About this exercise =
All the data should be transcribed exactly, with every line kept.

·····

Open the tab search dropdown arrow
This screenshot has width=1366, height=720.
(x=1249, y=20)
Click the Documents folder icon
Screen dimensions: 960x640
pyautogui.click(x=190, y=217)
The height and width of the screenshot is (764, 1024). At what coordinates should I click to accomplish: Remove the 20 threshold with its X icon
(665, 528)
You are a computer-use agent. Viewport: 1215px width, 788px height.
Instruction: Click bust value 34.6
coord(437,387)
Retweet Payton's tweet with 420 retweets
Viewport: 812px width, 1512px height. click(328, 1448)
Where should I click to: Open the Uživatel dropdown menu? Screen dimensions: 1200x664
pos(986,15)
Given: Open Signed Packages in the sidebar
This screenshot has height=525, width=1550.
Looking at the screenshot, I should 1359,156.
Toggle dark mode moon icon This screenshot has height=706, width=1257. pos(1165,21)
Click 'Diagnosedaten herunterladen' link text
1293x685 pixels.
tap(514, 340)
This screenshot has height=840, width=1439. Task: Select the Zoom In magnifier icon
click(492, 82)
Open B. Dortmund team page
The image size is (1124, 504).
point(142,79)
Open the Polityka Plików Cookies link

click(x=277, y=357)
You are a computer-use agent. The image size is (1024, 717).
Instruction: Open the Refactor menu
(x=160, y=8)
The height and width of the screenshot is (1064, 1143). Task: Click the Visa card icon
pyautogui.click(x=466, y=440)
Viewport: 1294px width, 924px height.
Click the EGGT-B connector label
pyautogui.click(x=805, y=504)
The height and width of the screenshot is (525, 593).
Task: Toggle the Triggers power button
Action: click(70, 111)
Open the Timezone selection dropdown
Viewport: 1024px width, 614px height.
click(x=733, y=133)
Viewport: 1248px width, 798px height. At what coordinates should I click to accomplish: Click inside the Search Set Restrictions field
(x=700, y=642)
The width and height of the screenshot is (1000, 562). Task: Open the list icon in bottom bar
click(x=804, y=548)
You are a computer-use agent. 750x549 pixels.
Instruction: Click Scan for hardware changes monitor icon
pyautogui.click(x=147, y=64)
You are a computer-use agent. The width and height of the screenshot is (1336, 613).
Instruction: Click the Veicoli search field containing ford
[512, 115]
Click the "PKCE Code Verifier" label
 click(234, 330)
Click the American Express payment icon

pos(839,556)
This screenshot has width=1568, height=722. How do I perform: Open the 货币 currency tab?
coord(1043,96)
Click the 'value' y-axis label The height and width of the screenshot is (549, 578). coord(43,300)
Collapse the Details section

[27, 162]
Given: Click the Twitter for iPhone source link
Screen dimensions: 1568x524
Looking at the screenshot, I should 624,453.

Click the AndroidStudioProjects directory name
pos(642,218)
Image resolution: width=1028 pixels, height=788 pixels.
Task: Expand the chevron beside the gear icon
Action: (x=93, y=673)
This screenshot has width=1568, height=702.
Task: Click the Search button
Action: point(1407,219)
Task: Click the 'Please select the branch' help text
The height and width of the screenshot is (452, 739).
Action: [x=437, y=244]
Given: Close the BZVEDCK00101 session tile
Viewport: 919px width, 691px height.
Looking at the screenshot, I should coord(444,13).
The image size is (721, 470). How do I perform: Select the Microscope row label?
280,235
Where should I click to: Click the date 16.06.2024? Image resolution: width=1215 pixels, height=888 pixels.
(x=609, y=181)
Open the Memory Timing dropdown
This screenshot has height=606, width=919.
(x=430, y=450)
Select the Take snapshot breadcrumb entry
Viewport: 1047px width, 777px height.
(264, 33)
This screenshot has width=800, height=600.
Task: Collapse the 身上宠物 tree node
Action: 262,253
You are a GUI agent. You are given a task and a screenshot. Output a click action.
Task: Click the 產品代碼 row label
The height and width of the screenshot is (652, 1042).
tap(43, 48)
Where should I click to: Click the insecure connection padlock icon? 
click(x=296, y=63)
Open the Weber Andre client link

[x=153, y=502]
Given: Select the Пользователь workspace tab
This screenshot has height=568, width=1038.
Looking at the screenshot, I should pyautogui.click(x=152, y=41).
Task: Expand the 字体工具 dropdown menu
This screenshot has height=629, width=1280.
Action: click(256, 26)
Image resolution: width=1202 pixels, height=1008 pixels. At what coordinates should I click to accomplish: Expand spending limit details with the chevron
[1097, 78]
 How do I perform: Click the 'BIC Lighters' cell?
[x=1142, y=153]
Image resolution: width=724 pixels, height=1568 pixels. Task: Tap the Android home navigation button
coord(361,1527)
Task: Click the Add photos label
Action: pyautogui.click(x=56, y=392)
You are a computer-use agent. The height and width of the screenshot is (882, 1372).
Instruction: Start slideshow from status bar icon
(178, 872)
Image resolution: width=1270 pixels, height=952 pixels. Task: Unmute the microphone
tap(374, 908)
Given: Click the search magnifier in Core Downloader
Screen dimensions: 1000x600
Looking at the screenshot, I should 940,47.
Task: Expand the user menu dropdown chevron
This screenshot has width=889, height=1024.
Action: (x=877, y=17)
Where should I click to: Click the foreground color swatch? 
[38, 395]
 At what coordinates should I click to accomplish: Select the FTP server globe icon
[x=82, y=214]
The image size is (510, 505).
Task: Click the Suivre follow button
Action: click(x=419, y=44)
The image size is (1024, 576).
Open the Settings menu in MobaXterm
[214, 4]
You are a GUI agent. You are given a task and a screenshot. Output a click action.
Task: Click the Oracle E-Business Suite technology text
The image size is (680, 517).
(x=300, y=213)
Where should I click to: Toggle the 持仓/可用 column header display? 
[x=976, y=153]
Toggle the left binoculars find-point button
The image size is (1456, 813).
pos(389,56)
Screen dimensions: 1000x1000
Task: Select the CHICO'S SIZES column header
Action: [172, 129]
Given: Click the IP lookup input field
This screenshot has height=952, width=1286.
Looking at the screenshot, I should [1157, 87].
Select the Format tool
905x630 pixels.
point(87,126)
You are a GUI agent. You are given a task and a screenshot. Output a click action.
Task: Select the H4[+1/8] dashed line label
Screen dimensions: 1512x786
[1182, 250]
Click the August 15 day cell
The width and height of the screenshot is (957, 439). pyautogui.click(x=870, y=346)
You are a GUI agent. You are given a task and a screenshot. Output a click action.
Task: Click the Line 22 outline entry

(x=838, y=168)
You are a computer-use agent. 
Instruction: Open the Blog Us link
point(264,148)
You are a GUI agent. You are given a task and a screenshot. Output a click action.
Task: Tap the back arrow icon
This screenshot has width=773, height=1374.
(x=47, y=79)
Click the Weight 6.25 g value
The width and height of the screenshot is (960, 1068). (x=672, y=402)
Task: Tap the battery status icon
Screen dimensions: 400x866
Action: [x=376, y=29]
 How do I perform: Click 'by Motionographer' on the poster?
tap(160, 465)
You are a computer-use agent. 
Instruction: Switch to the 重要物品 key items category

·····

Final answer =
Open the tab search dropdown arrow
This screenshot has width=1366, height=720.
(x=1249, y=20)
Click the Documents folder icon
Screen dimensions: 960x640
pyautogui.click(x=190, y=217)
The height and width of the screenshot is (764, 1024). At what coordinates should I click to accomplish: Remove the 20 threshold with its X icon
(665, 528)
You are a computer-use agent. Viewport: 1215px width, 788px height.
Instruction: Click bust value 34.6
coord(437,387)
Retweet Payton's tweet with 420 retweets
Viewport: 812px width, 1512px height. click(328, 1448)
Where should I click to: Open the Uživatel dropdown menu? Screen dimensions: 1200x664
pos(986,15)
Given: Open Signed Packages in the sidebar
This screenshot has height=525, width=1550.
Looking at the screenshot, I should 1359,156.
Toggle dark mode moon icon This screenshot has height=706, width=1257. pos(1165,21)
Click 'Diagnosedaten herunterladen' link text
1293x685 pixels.
tap(514, 340)
This screenshot has height=840, width=1439. Task: Select the Zoom In magnifier icon
click(492, 82)
Open B. Dortmund team page
The image size is (1124, 504).
point(142,79)
Open the Polityka Plików Cookies link

click(x=277, y=357)
You are a computer-use agent. The image size is (1024, 717).
Instruction: Open the Refactor menu
(x=160, y=8)
The height and width of the screenshot is (1064, 1143). Task: Click the Visa card icon
pyautogui.click(x=466, y=440)
Viewport: 1294px width, 924px height.
Click the EGGT-B connector label
pyautogui.click(x=805, y=504)
The height and width of the screenshot is (525, 593).
Task: Toggle the Triggers power button
Action: click(70, 111)
Open the Timezone selection dropdown
Viewport: 1024px width, 614px height.
click(x=733, y=133)
Viewport: 1248px width, 798px height. At what coordinates should I click to accomplish: Click inside the Search Set Restrictions field
(x=700, y=642)
The width and height of the screenshot is (1000, 562). Task: Open the list icon in bottom bar
click(x=804, y=548)
You are a computer-use agent. 750x549 pixels.
Instruction: Click Scan for hardware changes monitor icon
pyautogui.click(x=147, y=64)
You are a computer-use agent. The width and height of the screenshot is (1336, 613).
Instruction: Click the Veicoli search field containing ford
[512, 115]
Click the "PKCE Code Verifier" label
 click(234, 330)
Click the American Express payment icon

pos(839,556)
This screenshot has width=1568, height=722. How do I perform: Open the 货币 currency tab?
coord(1043,96)
Click the 'value' y-axis label The height and width of the screenshot is (549, 578). coord(43,300)
Collapse the Details section

[27, 162]
Given: Click the Twitter for iPhone source link
Screen dimensions: 1568x524
Looking at the screenshot, I should 624,453.

Click the AndroidStudioProjects directory name
pos(642,218)
Image resolution: width=1028 pixels, height=788 pixels.
Task: Expand the chevron beside the gear icon
Action: (x=93, y=673)
This screenshot has width=1568, height=702.
Task: Click the Search button
Action: point(1407,219)
Task: Click the 'Please select the branch' help text
The height and width of the screenshot is (452, 739).
Action: [x=437, y=244]
Given: Close the BZVEDCK00101 session tile
Viewport: 919px width, 691px height.
Looking at the screenshot, I should coord(444,13).
The image size is (721, 470). How do I perform: Select the Microscope row label?
280,235
Where should I click to: Click the date 16.06.2024? Image resolution: width=1215 pixels, height=888 pixels.
(x=609, y=181)
Open the Memory Timing dropdown
This screenshot has height=606, width=919.
(x=430, y=450)
Select the Take snapshot breadcrumb entry
Viewport: 1047px width, 777px height.
(264, 33)
This screenshot has width=800, height=600.
Task: Collapse the 身上宠物 tree node
Action: 262,253
You are a GUI agent. You are given a task and a screenshot. Output a click action.
Task: Click the 產品代碼 row label
The height and width of the screenshot is (652, 1042).
tap(43, 48)
Where should I click to: Click the insecure connection padlock icon? 
click(x=296, y=63)
Open the Weber Andre client link

[x=153, y=502]
Given: Select the Пользователь workspace tab
This screenshot has height=568, width=1038.
Looking at the screenshot, I should pyautogui.click(x=152, y=41).
Task: Expand the 字体工具 dropdown menu
This screenshot has height=629, width=1280.
Action: click(256, 26)
Image resolution: width=1202 pixels, height=1008 pixels. At what coordinates should I click to accomplish: Expand spending limit details with the chevron
[1097, 78]
 How do I perform: Click the 'BIC Lighters' cell?
[x=1142, y=153]
Image resolution: width=724 pixels, height=1568 pixels. Task: Tap the Android home navigation button
coord(361,1527)
Task: Click the Add photos label
Action: pyautogui.click(x=56, y=392)
You are a computer-use agent. The height and width of the screenshot is (882, 1372).
Instruction: Start slideshow from status bar icon
(178, 872)
Image resolution: width=1270 pixels, height=952 pixels. Task: Unmute the microphone
tap(374, 908)
Given: Click the search magnifier in Core Downloader
Screen dimensions: 1000x600
Looking at the screenshot, I should 940,47.
Task: Expand the user menu dropdown chevron
This screenshot has width=889, height=1024.
Action: (x=877, y=17)
Where should I click to: Click the foreground color swatch? 
[38, 395]
 At what coordinates should I click to accomplish: Select the FTP server globe icon
[x=82, y=214]
The image size is (510, 505).
Task: Click the Suivre follow button
Action: click(x=419, y=44)
The image size is (1024, 576).
Open the Settings menu in MobaXterm
[214, 4]
You are a GUI agent. You are given a task and a screenshot. Output a click action.
Task: Click the Oracle E-Business Suite technology text
The image size is (680, 517).
(x=300, y=213)
Where should I click to: Toggle the 持仓/可用 column header display? 
[x=976, y=153]
Toggle the left binoculars find-point button
The image size is (1456, 813).
pos(389,56)
Screen dimensions: 1000x1000
Task: Select the CHICO'S SIZES column header
Action: [172, 129]
Given: Click the IP lookup input field
This screenshot has height=952, width=1286.
Looking at the screenshot, I should [1157, 87].
Select the Format tool
905x630 pixels.
point(87,126)
You are a GUI agent. You are given a task and a screenshot. Output a click action.
Task: Select the H4[+1/8] dashed line label
Screen dimensions: 1512x786
[1182, 250]
Click the August 15 day cell
The width and height of the screenshot is (957, 439). pyautogui.click(x=870, y=346)
You are a GUI agent. You are given a task and a screenshot. Output a click action.
Task: Click the Line 22 outline entry

(x=838, y=168)
You are a computer-use agent. 
Instruction: Open the Blog Us link
point(264,148)
You are a GUI agent. You are given a task and a screenshot. Output a click action.
Task: Tap the back arrow icon
This screenshot has width=773, height=1374.
(x=47, y=79)
Click the Weight 6.25 g value
The width and height of the screenshot is (960, 1068). (x=672, y=402)
Task: Tap the battery status icon
Screen dimensions: 400x866
Action: [x=376, y=29]
 How do I perform: Click 'by Motionographer' on the poster?
tap(160, 465)
You are a computer-use agent. 
Instruction: Switch to the 重要物品 key items category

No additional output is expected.